日銀の物価目標に対する政策を賃金に変更するのはどうなのか

失われた30年というあまりにも長い長期低迷に陥っている日本ですが、この問題を解決する方法はあるのでしょうか。なかなか難しい問題ですが、日銀は消費者物価を2%上げる目標を続けています。私はこの目標事態間違っているとは思いませんが、安倍政権から現在に至るまでこの政策を行ってきて、未だに結果が出ていないということは真摯に受け止め、改善する必要はあるのだろうと思っています。しかし、実際どうすればいいのかと言われると正直わかりません。私は経済に関しては全くの素人です。投資はもう20年ほどやっていますが、経済政策は全くの別物です。なのでどうするのがいいのかなと思っていました。先日、東京大学の 渡辺努教授がテレビ東京の番組に出演し、日銀の政策を変更するよう提案したようです。その提案は個人的には悪くはないのかなと思い、非常に興味が出たところです。なので今日はその改善案について共有できればと思います。

内容について

番組では渡辺教授は現在の状況についてこのように述べています。

原因を理解することが大切だ。1つはよく言われる労働生産性が上がらないこと。もう1つは物価だ。

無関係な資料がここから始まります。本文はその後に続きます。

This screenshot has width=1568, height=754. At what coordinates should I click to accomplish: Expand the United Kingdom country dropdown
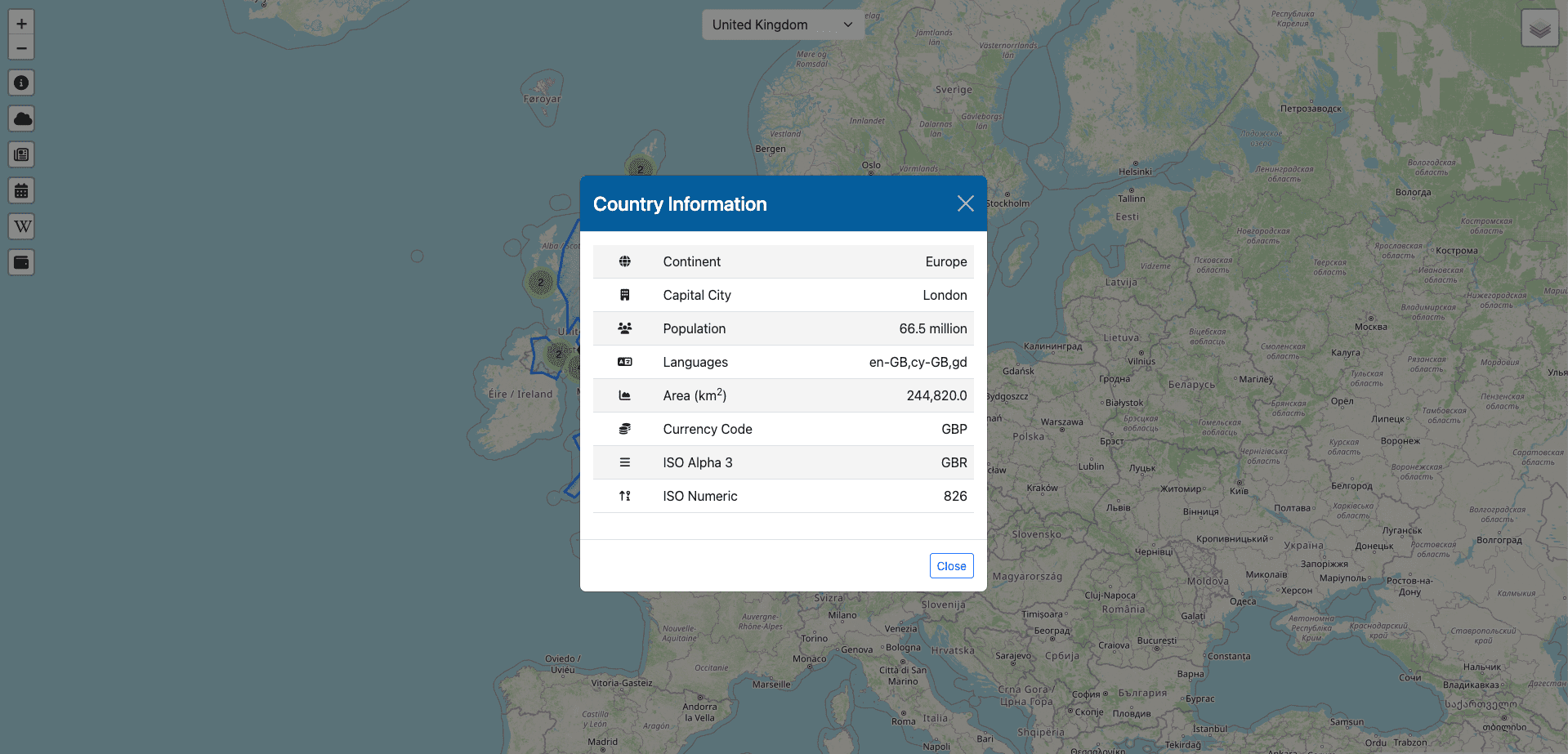(782, 25)

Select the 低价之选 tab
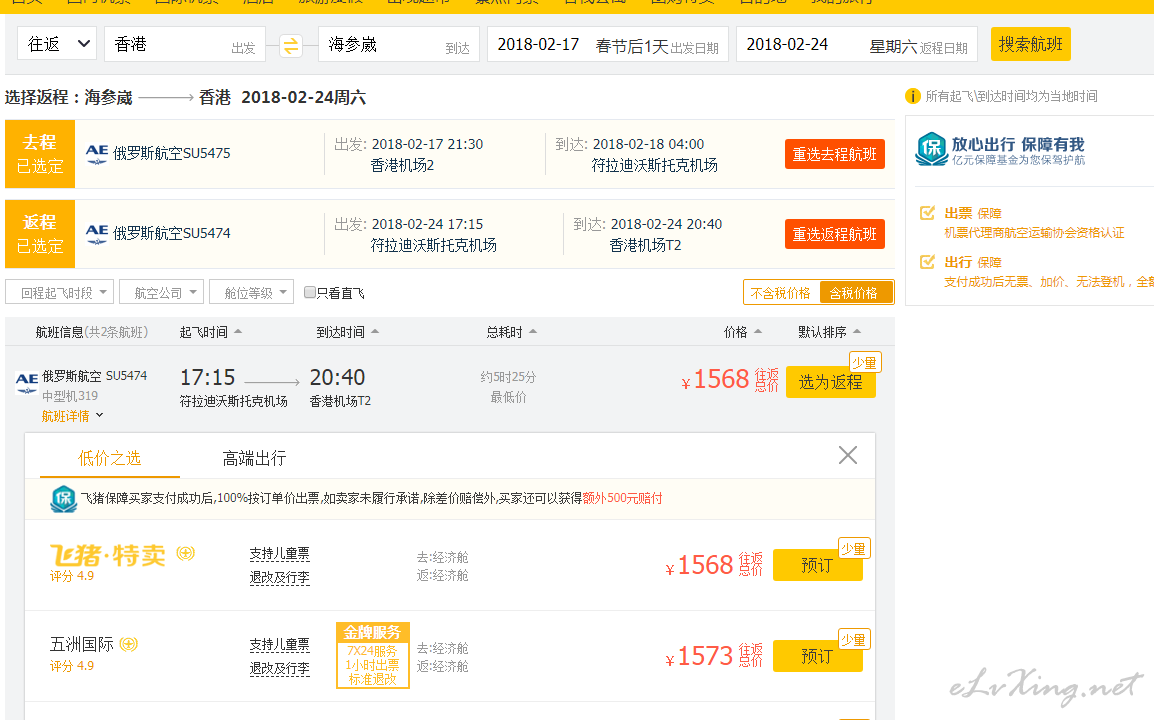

日本の生産性が悪いということはもう周知の事実でしょう。そこの改善は絶対に必要です。そして物価も全く上がらず、長期間に渡るデフレに陥っていることも問題と言っています。これらを改善させるために日銀は消費者物価の2%上昇を目標としていますが、これを物価ではなく賃金にしたらどうかと言っています。これは非常に正しい指摘だと思います。今国民が感じていることは、全く賃金が上がる見込みがないということです。賃金が上がらないのであれば消費も増やすことができません。消費が上がらないのであれば企業も当然利益は上がらないでしょう。利益が上がらなければ労働者の給与も増やすことができず、消費が伸びないという悪循環に陥っているのです。どこかでこの悪循環を断ち切らなければなりませんが、それには賃金の上昇がいいということなのです。

将来の不安も取り除くべき

私もこの意見には賛成です。私も社会人になって長くなりますが、本当に賃金は上がっていきません。これでは消費をしろというのは無理な話です。賃金が上がればそれは消費につながっていきます。ですから賃金を上げる政策をするべきです。それとThe Financial Pointer®でも述べていましたが、将来に対する不安を取り除くということも必要でしょう。仮に岸田政権が賃金の上昇を要請し、企業がそれに応じたとしても、将来に渡ってそれが続くという見込みが得られなければ、おそらくその多くは消費に回らず貯蓄に向かってしまうでしょう。現在日本の個人資産は年々増え続けています。日本人はお金がないわけではないのです。10万円を配ったところでその殆どは貯蓄に回っています。なぜそうなるかといえば将来に対する不安があるからです。将来がとても明るいと思えば借金をしてでも消費をするでしょう。そうなれば経済は勢い良く回っていきます。賃金上昇については一時的なものではなく継続的な上昇となるような環境を作り、社会保障なども充実させることにより将来の安心を約束させるような政策を実行するべきです。

やはり改革が必要

渡辺教授の言った2つの改善点、生産性を上げることと賃金を上昇するように目標を変更するというものを実現させようと思えば、やはり改革は必要でしょう。既得権益を守ったままでは絶対に生産性は上がりません。新しい産業や考え方をどんどん取り入れ、世界で戦っていけるような企業や人を作る必要があるのでしょう。そうなれば自然と生産性も向上し、賃金だって上がるはずです。

まとめ

今日は渡辺教授の政策変更の提言をもとに、話をしていきました。日本の長期間に渡るデフレというのは本当になんとかしないといけません。今までは多くの貯蓄があったのでなんとかなってきましたが、もうそれも限界に近いと思います。格差はどんどん広がる傾向にあり、若い人は将来に希望を見いだせなくなってきています。そんな中世界は高インフレの状況を迎え、日本もついに物価が上昇しそうな勢いです。このままでは賃金が上がらずに物価が上がるという最悪の状況に陥る可能性がかなり高いと思います。なんとかしてほしいものですが、今の政権はあまり改革に積極的という印象はありません。非常に危機感を覚えます。生産性を上げるということはレイ・ダリオを始め多くの識者がこの状況を乗り切るために必要だと言っています。日本は特にそうだと思います。このまま行けば日本はどんどん貧しい国になり格差が広がっていくでしょう。そうならないためにも政府にはなんとかしてほしいものです。そして我々も現状に甘んじることなく変革する意識が必要なんだと思います。